Nothing new under the sun. We know how this script is written for us, right? We know that what we've got coming is coming, right?
We've been eating our Karma-Corn!
When things are so bad for so long there's only one thing you have to look out for that can make it even worse. Latching on to some fake good news that doesn't pan out and leaves you worse for the hoping.
Ground that's gone hard and dry for lack of rain has a hard time drinking it in when it comes.
But Naomi doesn't get the last word, the narrator does: " So Naomi returned from Moab accompanied by Ruth the Moabitess, her daughter-in-law, arriving in Bethlehem as the barley harvest was beginning."
The barley harvest was the first harvest of Spring.
The winter of emptiness is over.
The Springtime of fullness has come.
Book of Ruth is about God changing the script of our lives.

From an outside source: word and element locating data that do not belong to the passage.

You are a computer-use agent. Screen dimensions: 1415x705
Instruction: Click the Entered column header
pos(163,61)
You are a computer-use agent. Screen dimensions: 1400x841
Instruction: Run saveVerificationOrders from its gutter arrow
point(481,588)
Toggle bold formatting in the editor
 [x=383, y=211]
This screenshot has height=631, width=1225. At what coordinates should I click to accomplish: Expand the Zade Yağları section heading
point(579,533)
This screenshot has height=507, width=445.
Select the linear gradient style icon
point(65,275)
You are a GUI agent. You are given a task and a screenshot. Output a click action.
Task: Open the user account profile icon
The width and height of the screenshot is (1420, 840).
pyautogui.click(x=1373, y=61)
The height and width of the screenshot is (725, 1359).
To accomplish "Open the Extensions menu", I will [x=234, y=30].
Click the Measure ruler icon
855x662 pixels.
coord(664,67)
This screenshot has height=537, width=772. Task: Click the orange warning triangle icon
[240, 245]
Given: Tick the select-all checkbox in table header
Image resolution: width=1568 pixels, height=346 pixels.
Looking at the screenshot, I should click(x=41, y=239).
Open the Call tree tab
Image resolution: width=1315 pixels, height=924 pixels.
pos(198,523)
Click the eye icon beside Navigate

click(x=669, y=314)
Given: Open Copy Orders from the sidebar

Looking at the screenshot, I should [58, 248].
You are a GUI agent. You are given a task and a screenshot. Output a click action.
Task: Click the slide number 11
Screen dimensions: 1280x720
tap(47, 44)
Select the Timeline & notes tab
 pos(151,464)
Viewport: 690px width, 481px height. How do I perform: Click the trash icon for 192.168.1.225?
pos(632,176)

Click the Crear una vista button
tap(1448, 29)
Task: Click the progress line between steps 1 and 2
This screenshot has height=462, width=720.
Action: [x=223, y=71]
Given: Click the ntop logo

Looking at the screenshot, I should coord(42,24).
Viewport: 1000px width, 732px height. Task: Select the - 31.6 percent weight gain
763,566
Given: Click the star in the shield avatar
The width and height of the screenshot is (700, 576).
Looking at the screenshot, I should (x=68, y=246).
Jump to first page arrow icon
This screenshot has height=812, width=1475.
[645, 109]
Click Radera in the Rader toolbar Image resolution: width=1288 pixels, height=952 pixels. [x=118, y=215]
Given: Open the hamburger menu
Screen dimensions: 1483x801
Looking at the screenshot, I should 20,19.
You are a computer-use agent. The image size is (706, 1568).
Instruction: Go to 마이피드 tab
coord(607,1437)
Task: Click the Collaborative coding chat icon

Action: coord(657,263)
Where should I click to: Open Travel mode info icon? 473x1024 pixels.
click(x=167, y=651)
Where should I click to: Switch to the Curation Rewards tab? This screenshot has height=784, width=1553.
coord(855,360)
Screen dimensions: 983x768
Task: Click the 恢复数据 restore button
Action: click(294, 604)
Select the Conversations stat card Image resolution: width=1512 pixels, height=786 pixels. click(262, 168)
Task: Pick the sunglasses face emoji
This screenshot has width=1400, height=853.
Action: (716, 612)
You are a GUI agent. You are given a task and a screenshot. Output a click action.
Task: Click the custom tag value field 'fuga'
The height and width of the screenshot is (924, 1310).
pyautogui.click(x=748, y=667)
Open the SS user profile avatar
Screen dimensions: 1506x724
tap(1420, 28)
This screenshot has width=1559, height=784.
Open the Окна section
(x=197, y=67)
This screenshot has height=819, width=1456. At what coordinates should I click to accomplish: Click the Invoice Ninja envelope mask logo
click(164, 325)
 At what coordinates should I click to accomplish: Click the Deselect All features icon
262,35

We've gotten so used to the absence of blessing, we buy the plot line that says I'm bound to get what's coming to me.
But we are not the only narrator of our life story.
God is telling a story that involves us and it has a different script.
When your brain is starved of oxygen, your field of vision narrows--things start going dark from outside in…light gets smaller/dimmer.
But God comes to breathe into us. Vehicle of inspiration is a new story, with a new narrator who has a new perspective….
When we first hear this new story, this different script, it sounds so remote, so far away….blessing in a landscape of where the eyes have adjusted to bleakness is hard to recognize at first….
When winter has been long, and cold and hard and bitter,
the first signs of Spring feel more like a tease than a promise…..
The mindset of Moab may be bleak, but at least it's familiar, and we cling to what's familiar….
But if we're willing to share authorship of our lives with another….
If we're willing to listen to a different voice narrating our story….
If we're willing, not simply to leave Moab behind,
but to leave the mindset of Moab behind….
Then perhaps we will be able to lift up our heads, just high enough to see in the distance, the fields of barley, coming into their own.